*WORK INSTRUCTION:* Repeat the entries below exactly. Begin with the first line and end with the line that contains "You are a computer-use agent. The".
Top of INPUT DATA
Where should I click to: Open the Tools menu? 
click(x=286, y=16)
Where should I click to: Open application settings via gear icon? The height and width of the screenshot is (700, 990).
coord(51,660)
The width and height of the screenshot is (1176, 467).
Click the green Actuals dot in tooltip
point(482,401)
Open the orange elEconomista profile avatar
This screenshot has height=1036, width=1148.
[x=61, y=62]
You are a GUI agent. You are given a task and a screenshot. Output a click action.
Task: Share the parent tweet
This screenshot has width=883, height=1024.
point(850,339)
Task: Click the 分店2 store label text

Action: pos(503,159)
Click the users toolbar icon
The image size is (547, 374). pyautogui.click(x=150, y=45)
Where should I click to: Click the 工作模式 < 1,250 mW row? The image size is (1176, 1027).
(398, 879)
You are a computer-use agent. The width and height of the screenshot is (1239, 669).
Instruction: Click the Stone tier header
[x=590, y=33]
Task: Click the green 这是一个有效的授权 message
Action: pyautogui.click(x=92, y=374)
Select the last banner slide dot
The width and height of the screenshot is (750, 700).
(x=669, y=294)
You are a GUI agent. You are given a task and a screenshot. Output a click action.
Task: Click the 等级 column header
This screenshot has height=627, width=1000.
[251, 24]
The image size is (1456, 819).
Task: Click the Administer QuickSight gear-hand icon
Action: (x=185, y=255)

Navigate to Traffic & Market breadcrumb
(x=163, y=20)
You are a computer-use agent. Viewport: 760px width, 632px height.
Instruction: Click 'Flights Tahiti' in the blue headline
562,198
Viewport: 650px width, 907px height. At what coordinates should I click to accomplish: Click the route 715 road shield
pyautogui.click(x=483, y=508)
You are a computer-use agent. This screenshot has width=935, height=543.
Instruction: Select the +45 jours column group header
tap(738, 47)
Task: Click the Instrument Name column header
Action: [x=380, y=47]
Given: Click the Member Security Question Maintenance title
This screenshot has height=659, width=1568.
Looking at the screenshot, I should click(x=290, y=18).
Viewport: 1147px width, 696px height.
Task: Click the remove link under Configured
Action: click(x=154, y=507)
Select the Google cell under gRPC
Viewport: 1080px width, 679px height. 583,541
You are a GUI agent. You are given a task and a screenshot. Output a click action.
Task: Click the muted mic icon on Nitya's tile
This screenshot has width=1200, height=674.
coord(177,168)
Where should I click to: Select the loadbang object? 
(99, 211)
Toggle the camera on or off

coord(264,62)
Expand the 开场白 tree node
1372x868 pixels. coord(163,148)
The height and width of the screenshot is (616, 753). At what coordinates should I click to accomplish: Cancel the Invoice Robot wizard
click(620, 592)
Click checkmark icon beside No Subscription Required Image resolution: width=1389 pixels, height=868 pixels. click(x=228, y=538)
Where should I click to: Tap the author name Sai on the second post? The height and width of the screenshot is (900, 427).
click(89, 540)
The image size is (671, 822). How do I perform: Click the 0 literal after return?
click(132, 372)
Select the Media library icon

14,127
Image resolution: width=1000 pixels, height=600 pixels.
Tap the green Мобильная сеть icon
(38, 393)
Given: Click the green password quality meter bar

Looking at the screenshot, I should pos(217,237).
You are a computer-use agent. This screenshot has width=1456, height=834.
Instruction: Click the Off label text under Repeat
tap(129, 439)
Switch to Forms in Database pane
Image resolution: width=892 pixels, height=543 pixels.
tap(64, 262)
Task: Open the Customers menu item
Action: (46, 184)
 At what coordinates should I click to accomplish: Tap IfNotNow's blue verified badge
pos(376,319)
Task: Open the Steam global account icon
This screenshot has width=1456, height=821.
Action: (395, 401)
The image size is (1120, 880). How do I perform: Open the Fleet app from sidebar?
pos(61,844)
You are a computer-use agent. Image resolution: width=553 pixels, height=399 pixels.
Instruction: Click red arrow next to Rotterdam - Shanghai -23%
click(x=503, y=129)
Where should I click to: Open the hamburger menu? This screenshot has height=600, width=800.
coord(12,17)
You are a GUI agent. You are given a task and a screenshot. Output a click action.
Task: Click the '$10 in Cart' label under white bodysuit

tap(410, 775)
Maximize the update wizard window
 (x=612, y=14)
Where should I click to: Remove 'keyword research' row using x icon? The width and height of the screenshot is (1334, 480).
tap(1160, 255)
Bottom of INPUT DATA
*SOLUTION FOR THIS PROBLEM:*
Where should I click to: Open the Tools menu? 
click(x=286, y=16)
Where should I click to: Open application settings via gear icon? The height and width of the screenshot is (700, 990).
coord(51,660)
The width and height of the screenshot is (1176, 467).
Click the green Actuals dot in tooltip
point(482,401)
Open the orange elEconomista profile avatar
This screenshot has height=1036, width=1148.
[x=61, y=62]
You are a GUI agent. You are given a task and a screenshot. Output a click action.
Task: Share the parent tweet
This screenshot has width=883, height=1024.
point(850,339)
Task: Click the 分店2 store label text

Action: pos(503,159)
Click the users toolbar icon
The image size is (547, 374). pyautogui.click(x=150, y=45)
Where should I click to: Click the 工作模式 < 1,250 mW row? The image size is (1176, 1027).
(398, 879)
You are a computer-use agent. The width and height of the screenshot is (1239, 669).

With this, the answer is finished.